In the week when global coronavirus cases passed the 20 million mark, on home shores, the latest official labour market statistics released on Tuesday revealed the largest drop in employment for over 10 years. In response to the data, the Prime Minister cautioned, “Clearly there are going to be bumpy months ahead and a long, long way to go.”

GDP data published the following day reiterated the economic havoc wreaked by the coronavirus lockdown. In the second quarter, the economy shrank by 20.4% compared with the first three months of the year pushing the UK into its first recession since 2009. Chancellor Rishi Sunak commented, “I’ve said before that hard times were ahead and today’s figures confirm that hard times are here.”


A-level controversy

Education was a recurring theme last week, largely due to chaos and anger over the system used to allocate A-level grades in the absence of public examinations.
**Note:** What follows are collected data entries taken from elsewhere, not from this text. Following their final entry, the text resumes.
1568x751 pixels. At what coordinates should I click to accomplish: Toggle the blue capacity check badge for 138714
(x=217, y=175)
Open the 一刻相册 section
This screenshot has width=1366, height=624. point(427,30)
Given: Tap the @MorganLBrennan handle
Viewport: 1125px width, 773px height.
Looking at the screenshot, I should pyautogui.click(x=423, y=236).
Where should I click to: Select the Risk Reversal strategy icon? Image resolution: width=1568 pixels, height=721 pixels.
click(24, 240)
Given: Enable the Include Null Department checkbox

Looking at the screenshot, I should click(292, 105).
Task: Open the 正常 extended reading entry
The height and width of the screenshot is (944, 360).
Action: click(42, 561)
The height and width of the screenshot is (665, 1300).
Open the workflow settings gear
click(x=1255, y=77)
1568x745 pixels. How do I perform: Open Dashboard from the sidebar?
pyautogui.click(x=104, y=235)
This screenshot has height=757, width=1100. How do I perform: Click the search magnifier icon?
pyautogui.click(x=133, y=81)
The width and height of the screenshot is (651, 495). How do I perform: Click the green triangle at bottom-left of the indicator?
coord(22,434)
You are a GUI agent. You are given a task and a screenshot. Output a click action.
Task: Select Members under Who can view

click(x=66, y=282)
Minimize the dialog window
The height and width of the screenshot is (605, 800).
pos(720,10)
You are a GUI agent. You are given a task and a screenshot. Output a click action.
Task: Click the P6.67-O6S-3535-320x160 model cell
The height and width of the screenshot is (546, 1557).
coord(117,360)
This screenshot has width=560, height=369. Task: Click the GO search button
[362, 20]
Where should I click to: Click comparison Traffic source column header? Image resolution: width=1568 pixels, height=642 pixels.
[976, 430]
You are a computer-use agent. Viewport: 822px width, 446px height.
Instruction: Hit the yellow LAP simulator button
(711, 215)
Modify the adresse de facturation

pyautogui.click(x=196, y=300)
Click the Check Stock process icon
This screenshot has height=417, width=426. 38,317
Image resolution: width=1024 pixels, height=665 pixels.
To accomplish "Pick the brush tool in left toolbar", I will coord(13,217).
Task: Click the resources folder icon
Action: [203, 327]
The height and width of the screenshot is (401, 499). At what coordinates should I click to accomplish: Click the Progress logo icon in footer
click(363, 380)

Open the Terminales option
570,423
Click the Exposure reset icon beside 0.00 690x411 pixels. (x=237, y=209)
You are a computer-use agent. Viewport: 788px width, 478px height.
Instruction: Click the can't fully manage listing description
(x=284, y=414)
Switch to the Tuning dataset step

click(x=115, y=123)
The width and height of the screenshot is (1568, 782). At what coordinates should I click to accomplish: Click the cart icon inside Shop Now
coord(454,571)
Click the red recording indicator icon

On Monday, Scotland’s First Minister Nicola Sturgeon apologised after accepting her government “did not get it right” over its handling of exam results; the following day Education Secretary John Swinney directed the Scottish Qualifications Authority to reissue grades “based solely on teacher or lecturer judgement.”

A-level results released in England, Wales and Northern Ireland on Thursday met with a similar chorus of disapproval with claims that the moderation system had unfairly penalised pupils from historically underperforming schools. The weekend saw demonstrations in London amid demands for clarity after Ofqual (the exams regulator) announced it was reviewing its guidance on how to appeal against downgraded A-level and GCSE grades (the latter results are due out this week) using mock exam results.


Scottish schools back

Last week also saw Scotland’s pupils return to the classroom for the first time since lockdown began almost five months ago. Borders and Shetland schools were the first to reopen their doors on Tuesday with most others following on Wednesday. Meanwhile, on Sunday, details were announced of a new government campaign – #backtoschoolsafely – which will seek to reassure parents in England that it is safe for children to return to school in September.


Holidaymakers race to return

Friday’s headlines were largely dominated by the decision to impose quarantine restrictions on travellers entering Britain from France, as well as the Netherlands, Malta, Monaco, Turks and Caicos and Aruba, from four o’clock on Saturday morning. The move prompted thousands of British tourists to make last-ditch efforts to return home before the deadline and thereby avoid the need to self-isolate for 14 days.


Lockdown easing in England

Further easing of lockdown restrictions in England came into force on Saturday, with more beauty treatments, small wedding receptions and live indoor performances allowed, and bowling alleys, casinos and soft play centres able to reopen. At the same time, larger fines for refusing to wear a mask and for organising illegal raves were introduced.

Additionally, local restrictions in Leicester, Greater Manchester, Preston, east Lancashire, parts of West Yorkshire and Aberdeen all remain in place, while in Northern Ireland the Department of Health said the Covid-19 reproduction number (R) is now likely to have risen to around 1.6. Health Minister Robin Swann had previously warned that Northern Ireland must guard against complacency adding, “we’re probably now at one of the most dangerous, if not riskiest, points” of the pandemic.


Trade tensions

On Friday, it emerged that the US and China had delayed a six-month review of their Phase 1 trade deal scheduled to take place on Saturday. The report reignited fears about a potential breakdown in US-China relations. However, while no new date has been set, a source familiar with the talks told Reuters the postponement did not reflect any substantive problem with the trade deal.

After a positive start to the week, European stock indices lost ground on Thursday and Friday. The slide largely stemmed from the US government’s decision to leave tariffs on Airbus and a host of other goods unchanged, despite EU efforts to resolve the long-standing dispute over aircraft subsidies. Market sentiment was also hit by extensions to the UK quarantine list.